Les cimetières y ont de bien drôles de formes : des forêts de secrets qui s’enroulent comme des labyrinthes autour de quelques êtres errants. Ces âmes passagères, qui se sont elles-mêmes baptisées "humains", sont condamnées à une existence trop courte pour trouver la sortie de leur interminable dédale... Du moins, elles sont vouées à ne jamais chercher dans la bonne direction !


Allongée à même le sol rocailleux, la tête posée sur une dernière pierre qui lui sert de dernier oreiller, une petite fille garde les yeux ouverts.


Comme pour caresser sa joue, ou réchauffer son visage, un clair filet de sang glisse sur son ombre, se mêlant à ses cheveux. Jamais sang ne fut si étincelant ! Comme s’il y avait un brasier en lui.


Tel un sentier qui naît puis se libère, le ruisseau rouge se faufile parmi les dalles et vient goutter au fond d’un étrange et vaste terrier de rocaille sculptée : il indique le chemin.


Dans ce sang, il y a le reflet de la Lune, si pâle, si pure, presque maternelle… Dans ce sang, il y a une délivrance, la route vers un Paradis qui attendait l’enfant. Dans ce sang, il y a tous ses jeunes rêves et ses jeunes histoires, qui n’ont jamais cessé d’être réels !

Dans ce sang, il y a Ofelia (la Princesse Moanna) !


Afin de la guider pour la ramener chez elle, en son véritable empire de magie et de paix, une berceuse mélancolique s’échappe de la nuit.

Ou serait-ce plutôt la voix de son âme, un écho divin, le chant de son souffle qu’aucun silence ne peut étouffer ? Ou alors n’est-ce qu’une consolante complainte pour l’aider à affronter, une dernière fois, l’obscurité si terrifiante ?

Une obscurité qu’Ofelia contemple, comme pour lui dire adieu, les yeux incroyablement ouverts, si grands, immenses, infinis


Alors que l’on se perd dans l’éclat de son œil qui envahit tout, une voix commence à nous raconter l’histoire d’un Royaume Souterrain, éclairé aux merveilles et parfumé de bonheur éternel, où vivait une jeune Princesse tombée sous le charme du monde "de la Surface"…
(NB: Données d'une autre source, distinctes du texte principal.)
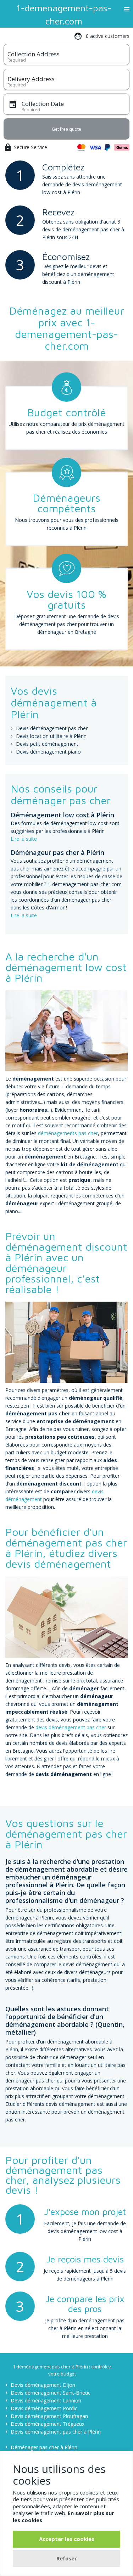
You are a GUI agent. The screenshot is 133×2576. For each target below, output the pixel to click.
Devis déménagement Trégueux (47, 2423)
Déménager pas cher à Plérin (44, 2447)
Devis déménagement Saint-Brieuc (50, 2392)
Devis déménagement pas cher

Hélas, lorsqu’elle s’y aventura, le soleil fut trop aveuglant pour elle, et c’est dans une trop vive lumière qu’elle oublia d’où elle venait et finit par mourir. Mais l’aveuglement n’eut pas raison de son âme, qui se réincarnerait bientôt quelque part dans le désert de la Surface.


C’est pour cela que le Roi, son père, fit construire plusieurs passages, entre les deux univers, en attendant son retour.

Tandis que le conteur narre cette légende, les couleurs du jour et de l’Espagne Franquiste emplissent peu à peu l’image, balayant par quelques fondus-enchaînés les vestiges épars de ces portails vers ce Royaume Enterré, discrets témoins de son existence.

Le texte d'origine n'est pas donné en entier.